-- ASSIGNED TASK 1 --
Using the article on Hugh Masekela's time in New York City, answer each question below on its own line, marked (a), (b), (c).
(a) Which event does the documentary Summer of Soul tell the story of?
(b) How old was Masekela when he played that event?
(c) Which release had brought him success the year before?
-- ASSIGNED TASK 2 --
For each statement below, state whether the article on Hugh Masekela's time in New York City supports it. Answer yes or no, and quote the words of the article that decide it.
(a) Stevie Wonder was 19 when he performed at the Harlem festival.
(b) Summer of Soul was not the first film Questlove had made.
(c) Masekela's home country was South Africa.
-- ASSIGNED TASK 3 --
Carry on the article about Hugh Masekela's years in New York City, beginning after its final sentence.

-- SOURCE PASSAGE --
# # #

Hugh Masekela's New York City Legacy

A look back at the South African legend's time in New York City and his enduring presence in the Big Apple.

In Questlove's magnificent documentary, Summer of Soul, he captures a forgotten part of Black American music history. But in telling the tale of the 1969 Harlem Cultural Festival, the longtime musician and first-time filmmaker also captures a part of lost South African music history too.

Among the line-up of blossoming all-stars who played the Harlem festival, from a 19-year-old Stevie Wonder to a transcendent Mavis Staples, was a young Hugh Masekela. 30 years old at the time, he was riding the wave of success that came from releasing Grazing in the Grass the year before. To watch Masekela in that moment on that stage is to see him at the height of his time in New York City — a firecracker musician who entertained his audiences as much as he educated them about the political situation in his home country of South Africa.

# # #

-- DATASET EXCERPTS --
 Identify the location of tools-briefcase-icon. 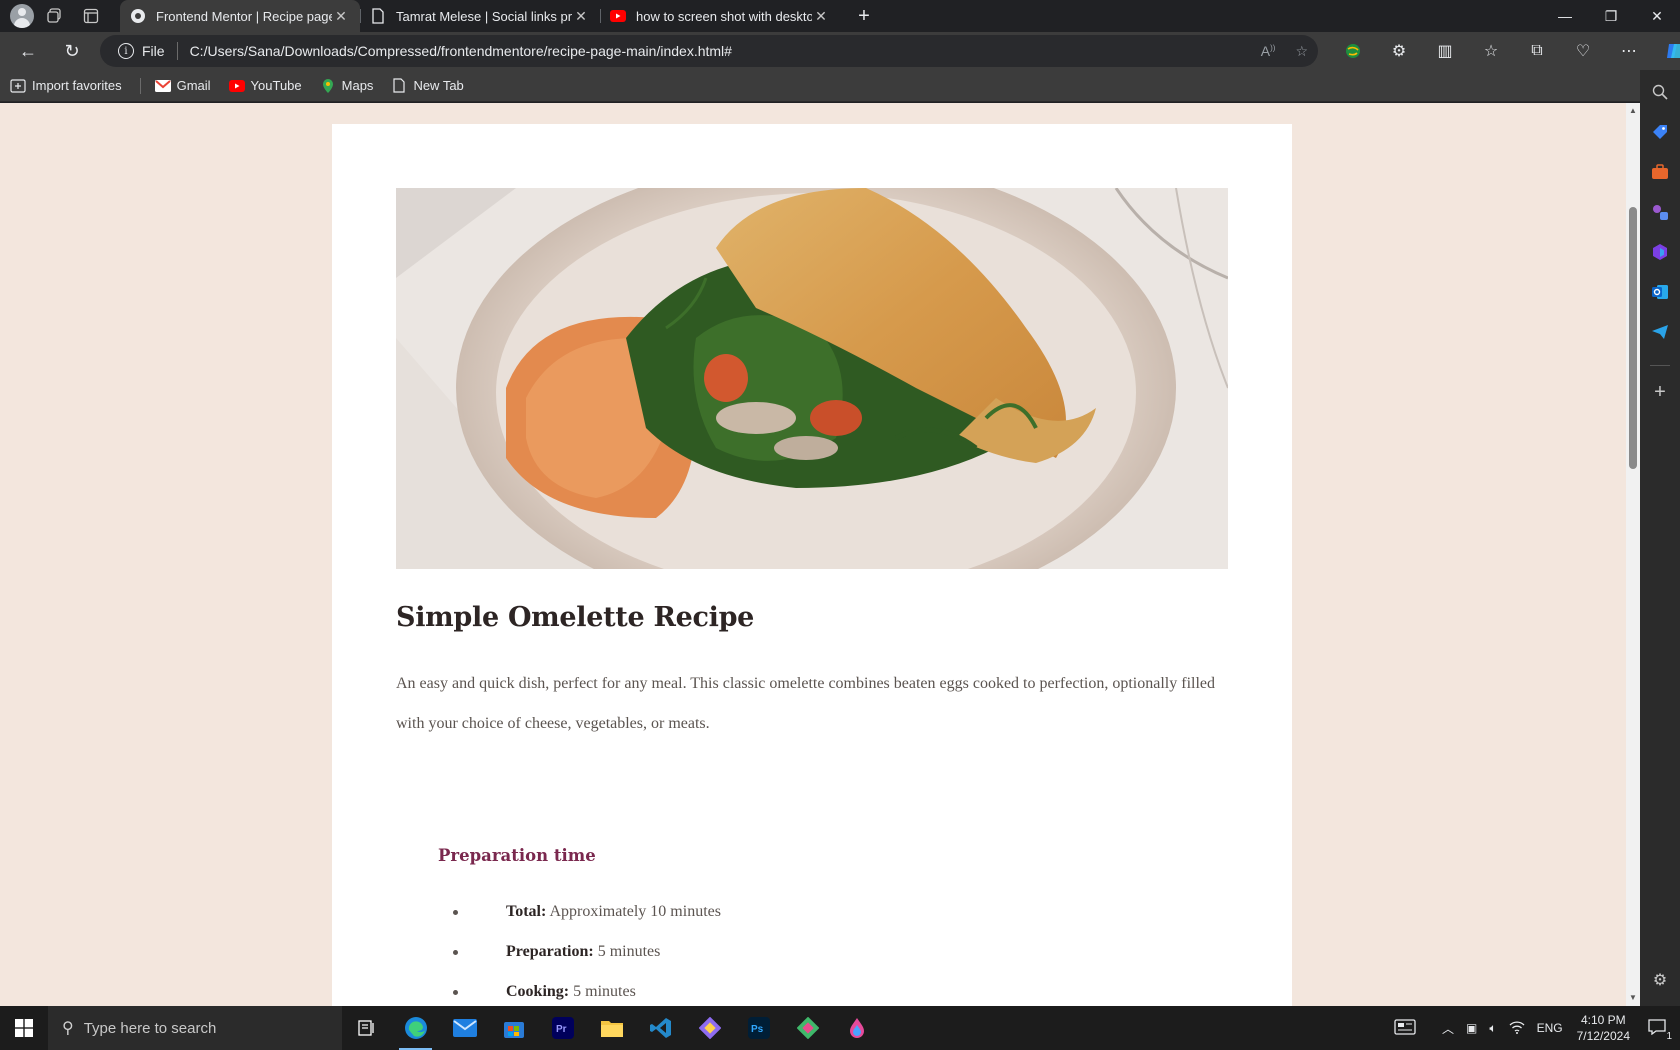
(1660, 172).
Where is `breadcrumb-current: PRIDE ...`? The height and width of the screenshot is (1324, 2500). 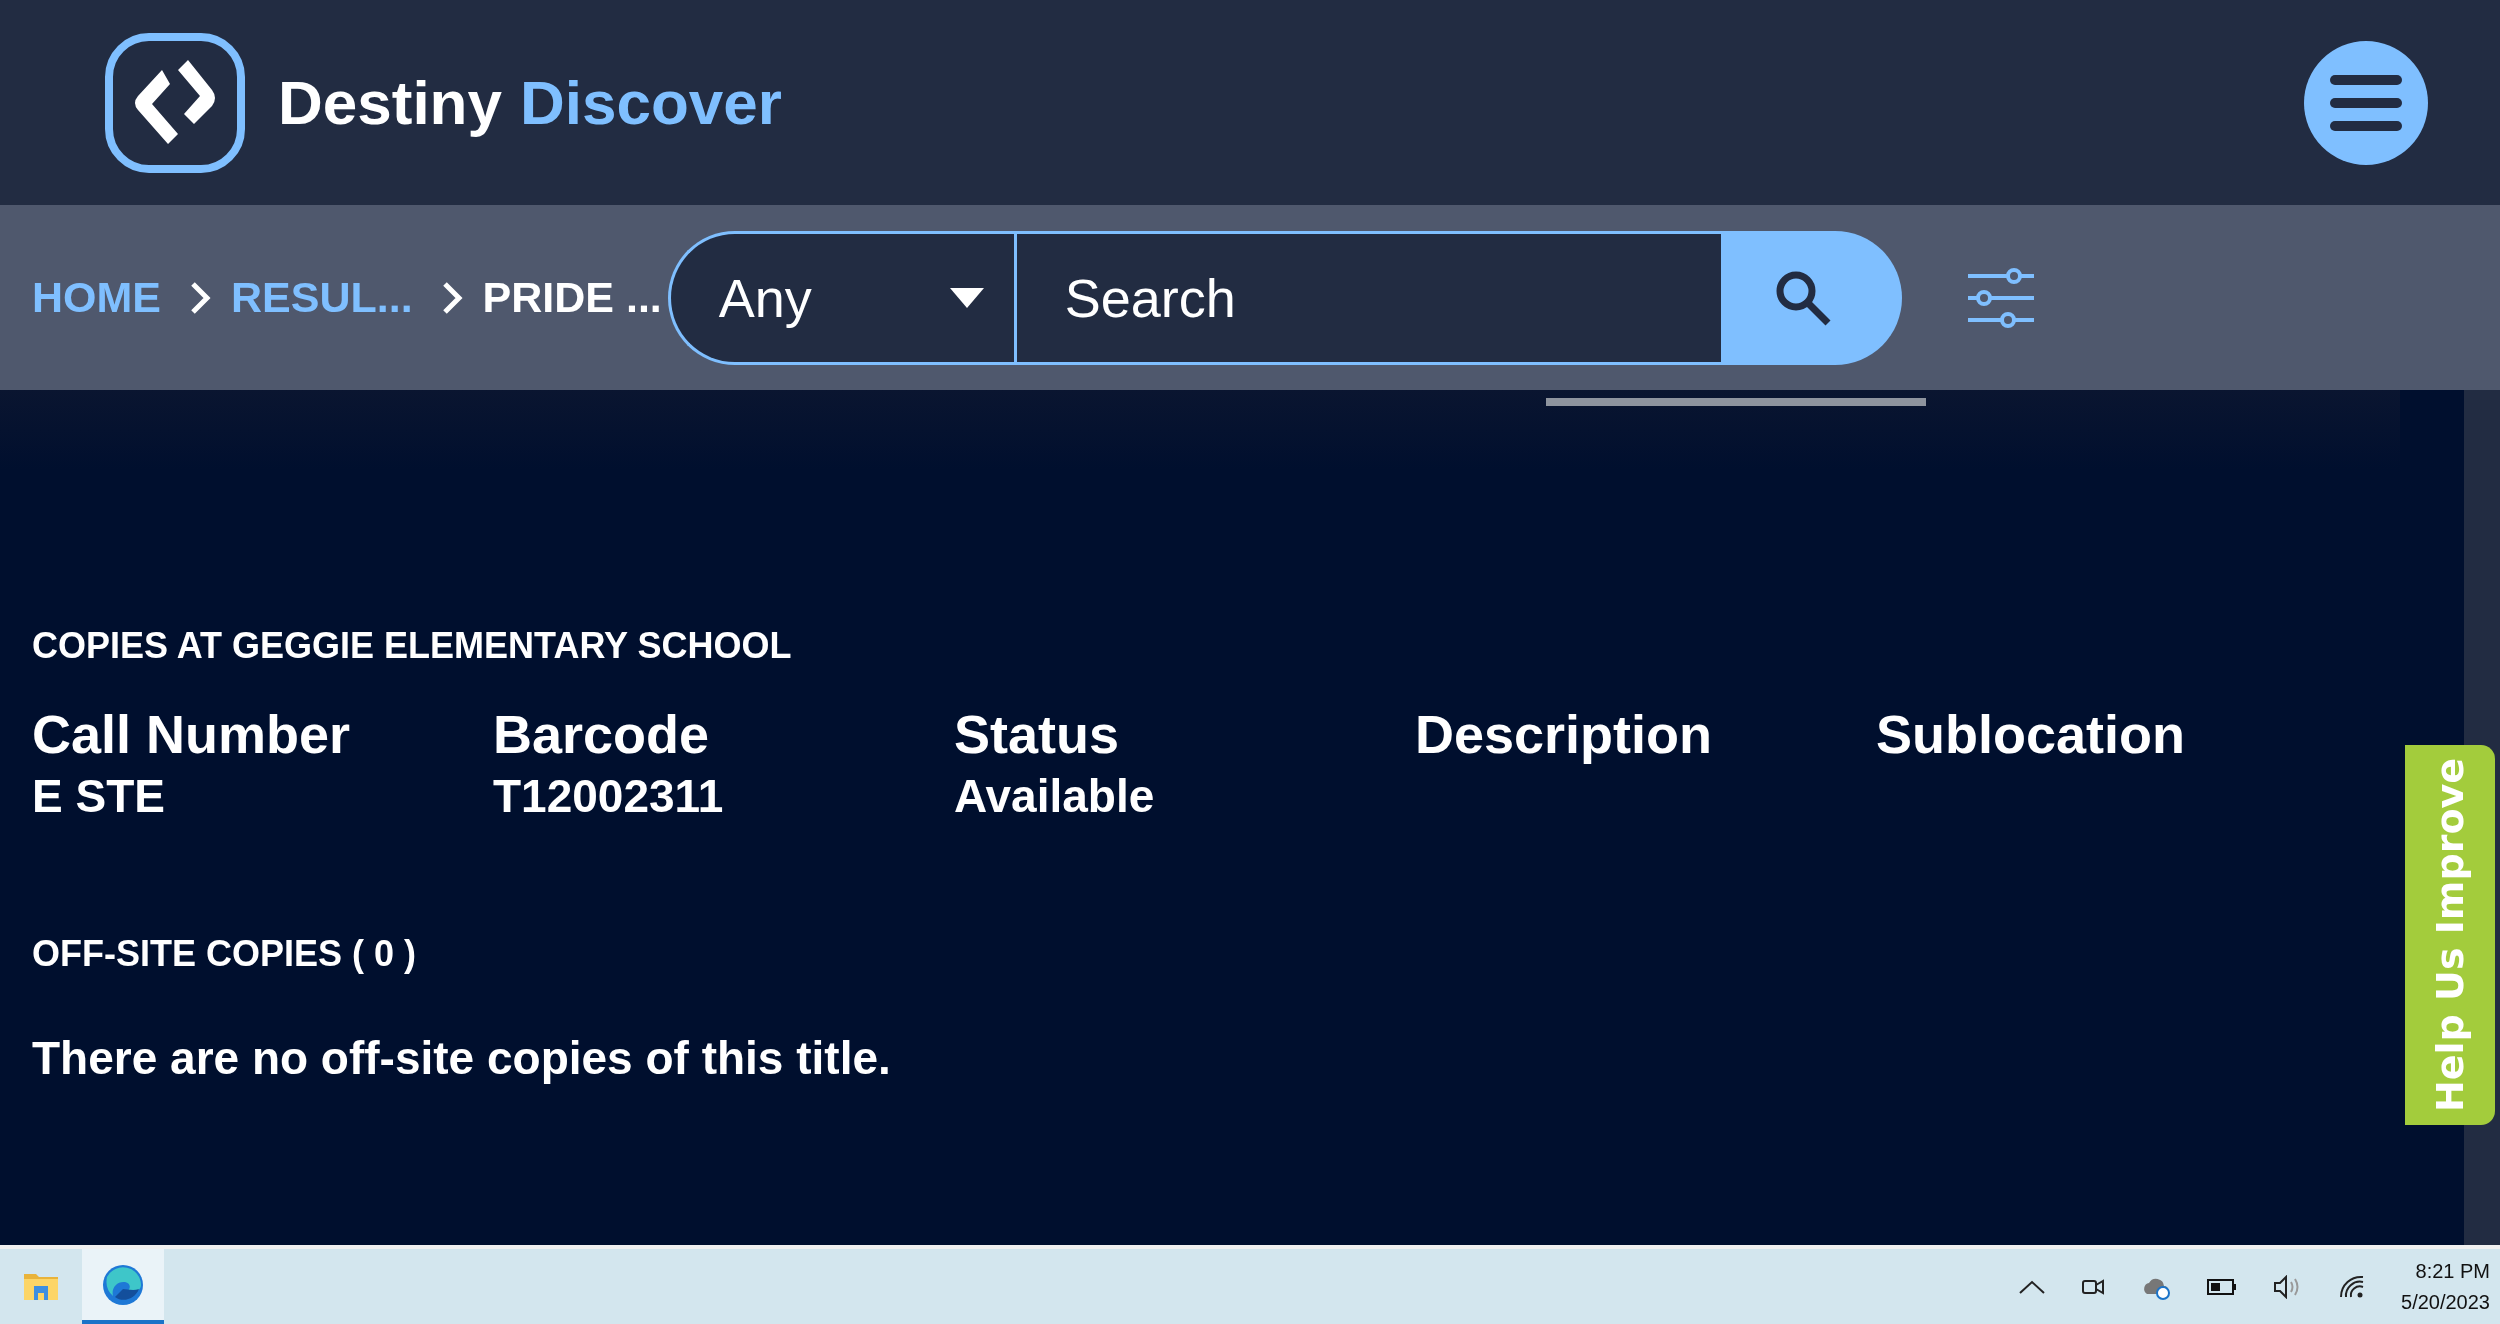 breadcrumb-current: PRIDE ... is located at coordinates (572, 298).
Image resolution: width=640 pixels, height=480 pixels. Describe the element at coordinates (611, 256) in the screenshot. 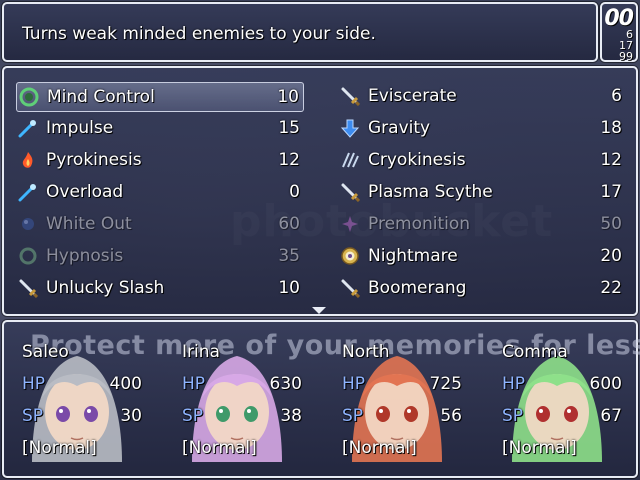

I see `skill-cost: 20` at that location.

# # #

-- RESPONSE AREA 1 --
(a) The 1969 Harlem Cultural Festival.
(b) He was 30 years old.
(c) Grazing in the Grass.

-- RESPONSE AREA 2 --
(a) Yes: "a 19-year-old Stevie Wonder"
(b) No: "the longtime musician and first-time filmmaker"
(c) Yes: "his home country of South Africa"

-- RESPONSE AREA 3 --
The legacy Masekela sowed in New York City during the 1960s remains in the walls of the venues where he played, and in the dust of those that are no longer standing. It's in the records he made in studios and jazz clubs, and on the Manhattan streets where he once posed with a giant stuffed zebra for an album cover. It's a legacy that still lives on in tangible form, too, in the Hugh Masekela Heritage Scholarship at the Manhattan School of Music.

The school is the place where Masekela received his education and met some of the people that would go on to be life-long bandmates and friends, from Larry Willis (who, as the story goes, Masekela convinced to give up opera for piano) to Morris Goldberg, Herbie Hancock and Stewart Levine, "his brother and musical compadre," as Mabusha Masekela, Bra Hugh's nephew says.